Una cultura de la legalidad

El comienzo del siglo ha traído buenas noticias para los regímenes democráticos, según datos del Freedom House, en el año 2000 el 62% de las naciones contaban con gobiernos elegidos por el pueblo en elecciones razonablemente competitivas. La cifra resulta impactante si se repara en que, a comienzos del siglo XX, menos de una decena de países podían exhibir ese mérito, y que hace cincuenta años sólo el 14% de los Estados tenían gobiernos surgidos de elecciones libres.

Pero este avance arrollador de la democracia formal no parece seguir la misma suerte cuando de democracias constitucionales o democracias liberales se trata. Es decir, cuando es necesario sumar otros requisitos al voto popular, como el pleno respeto de los derechos individuales, división entre los poderes del Estado, rendición de cuentas de los gobernantes y, especialmente, estricto imperio de la ley.

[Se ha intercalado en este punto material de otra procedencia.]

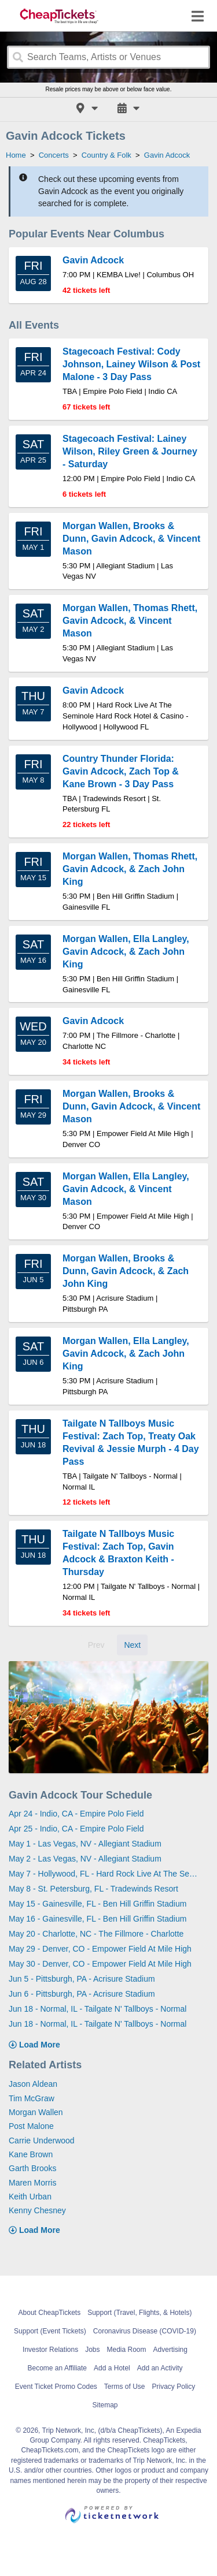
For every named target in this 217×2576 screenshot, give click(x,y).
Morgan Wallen (36, 2112)
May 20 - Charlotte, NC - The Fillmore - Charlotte (96, 1933)
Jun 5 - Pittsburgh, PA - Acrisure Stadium (82, 1978)
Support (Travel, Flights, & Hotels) (139, 2313)
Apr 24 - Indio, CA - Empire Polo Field (76, 1813)
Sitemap (104, 2405)
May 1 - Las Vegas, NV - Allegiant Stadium (85, 1843)
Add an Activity (160, 2368)
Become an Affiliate (57, 2368)
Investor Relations (50, 2350)
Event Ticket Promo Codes (56, 2387)
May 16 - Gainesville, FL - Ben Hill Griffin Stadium (97, 1918)
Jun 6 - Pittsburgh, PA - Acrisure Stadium (82, 1993)
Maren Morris (32, 2182)
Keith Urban (30, 2196)
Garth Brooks (32, 2168)
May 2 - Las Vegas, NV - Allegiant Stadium (85, 1858)
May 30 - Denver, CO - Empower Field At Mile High (100, 1963)
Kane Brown (31, 2154)
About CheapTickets (50, 2313)
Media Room (126, 2350)
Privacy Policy (174, 2387)
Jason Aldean (33, 2084)
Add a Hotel (112, 2368)
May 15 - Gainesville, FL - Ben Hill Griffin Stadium (97, 1903)
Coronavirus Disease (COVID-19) (144, 2331)
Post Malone (31, 2126)
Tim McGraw (31, 2098)
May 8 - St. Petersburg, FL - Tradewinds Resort (93, 1888)
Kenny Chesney (37, 2210)
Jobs (92, 2350)
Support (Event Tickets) (50, 2331)
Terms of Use (124, 2387)
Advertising (170, 2350)
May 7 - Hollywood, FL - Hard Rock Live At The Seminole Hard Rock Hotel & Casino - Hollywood (104, 1873)
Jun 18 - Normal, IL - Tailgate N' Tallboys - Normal (97, 2008)
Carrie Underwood (42, 2140)
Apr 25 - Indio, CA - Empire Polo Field (76, 1828)
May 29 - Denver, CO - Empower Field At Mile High (100, 1948)
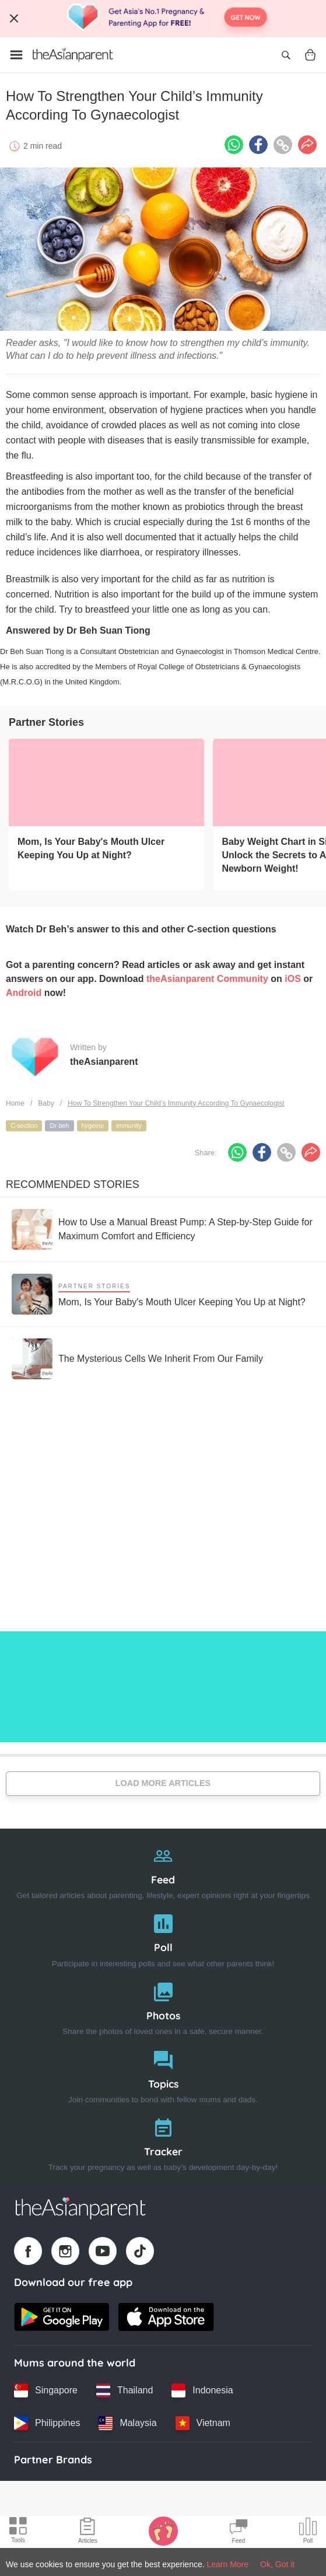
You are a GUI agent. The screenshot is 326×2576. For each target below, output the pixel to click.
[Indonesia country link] (202, 2390)
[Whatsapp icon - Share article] (234, 144)
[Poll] (163, 1938)
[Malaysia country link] (127, 2423)
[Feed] (163, 1870)
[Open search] (285, 54)
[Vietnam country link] (203, 2423)
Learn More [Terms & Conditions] (228, 2564)
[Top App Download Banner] (163, 18)
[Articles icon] (87, 2532)
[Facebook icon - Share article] (258, 144)
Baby (46, 1103)
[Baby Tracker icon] (163, 2530)
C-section (23, 1125)
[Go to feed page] (73, 55)
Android (23, 993)
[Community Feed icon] (238, 2532)
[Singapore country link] (46, 2390)
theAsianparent (104, 1062)
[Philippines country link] (47, 2423)
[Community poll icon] (308, 2532)
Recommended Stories (72, 1184)
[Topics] (163, 2074)
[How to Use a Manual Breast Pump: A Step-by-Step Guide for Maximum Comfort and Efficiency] (163, 1229)
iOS (293, 979)
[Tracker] (163, 2142)
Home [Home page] (15, 1103)
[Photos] (163, 2006)
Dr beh (59, 1125)
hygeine (93, 1125)
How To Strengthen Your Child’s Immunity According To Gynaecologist (176, 1103)
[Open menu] (16, 55)
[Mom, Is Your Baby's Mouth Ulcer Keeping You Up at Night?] (106, 782)
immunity (129, 1125)
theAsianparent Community (207, 979)
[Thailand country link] (124, 2390)
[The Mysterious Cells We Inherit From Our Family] (137, 1358)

Resulta un presupuesto insoslayable de la democracia que el pueblo elija libremente a sus representantes, pero esta circunstancia no garantiza por sí sola que estemos frente a una democracia liberal, a un Estado de Derecho donde la ley sea rigurosamente observada por todos sus destinatarios, gobernantes y gobernados. América latina es un buen ejemplo de esta afirmación, pues si bien sus países nacieron a la vida independiente adoptando los mejores textos del constitucionalismo, y han recuperado en la actualidad las formas democráticas, en la gran mayoría de ellos el rule of law es tan sólo una aspiración lejana. Sobreviven en la región rasgos de una cultura autoritaria, de un caudillismo populista que, bajo una concepción paternalista del poder, tiende a depositar en líderes providenciales la solución de los problemas de la sociedad. Las normas legales son percibidas, en ese contexto, como un estorbo formal para el ejercicio de un poder que no admite disensos, controles, ni límites.

No puede haber convivencia civilizada sin ley. Desde Platón y Aristóteles hasta Rawls y Bobbio, pasando por Hobbes, Locke, Kant y Kelsen, nadie discute las ventajas del cumplimiento de las reglas en la sociedad. La desconfianza en la naturaleza humana con su tendencia a los abusos en el ejercicio del poder, llevaron a que fuera la ley de alcance general y abstracta, la mejor garantía de los derechos. La ley cumple asimismo una función de seguridad, pues sus previsiones son aplicadas regularmente a los hechos por ella previstos. Esto es bueno para las libertades, para los negocios, para las artes, para la ciencia, para la política. Trae certidumbre sobre los comportamientos humanos y confiere previsibilidad a las expectativas.

Al contrario, nada hay más peligroso para los derechos que la discrecionalidad y la ausencia de reglas. Por otro lado, la legalidad y la certidumbre jurídica son precondiciones para el desarrollo. En todos los países desarrollados rige el imperio de la ley, tengan o no riquezas naturales. A la inversa, existen numerosos países con grandes recursos naturales que se encuentran sumergidos en el subdesarrollo y en la miseria.

Los demócratas no se fabrican ni surgen por generación espontánea. Es preciso construir una cultura de la legalidad, de prácticas, costumbres, hábitos y creencias compartidas acerca del valor de las reglas. Ello requiere tiempo y un esfuerzo educativo importante. Los gobiernos tienen en el punto un papel central, por el carácter ejemplar que tienen sus comportamientos para la sociedad. El respeto a la ley, y su aplicación igualitaria a las circunstancias que ella contempla, constituye la obligación primaria de las autoridades democráticas. Por el contrario, el apartamiento reiterado de la Constitución, el decisionismo, el observar las normas sólo si no perjudican, no parece que sea el camino adecuado para que la Argentina sea un verdadero Estado de Derecho, donde gobiernen las leyes por sobre la voluntad de los hombres.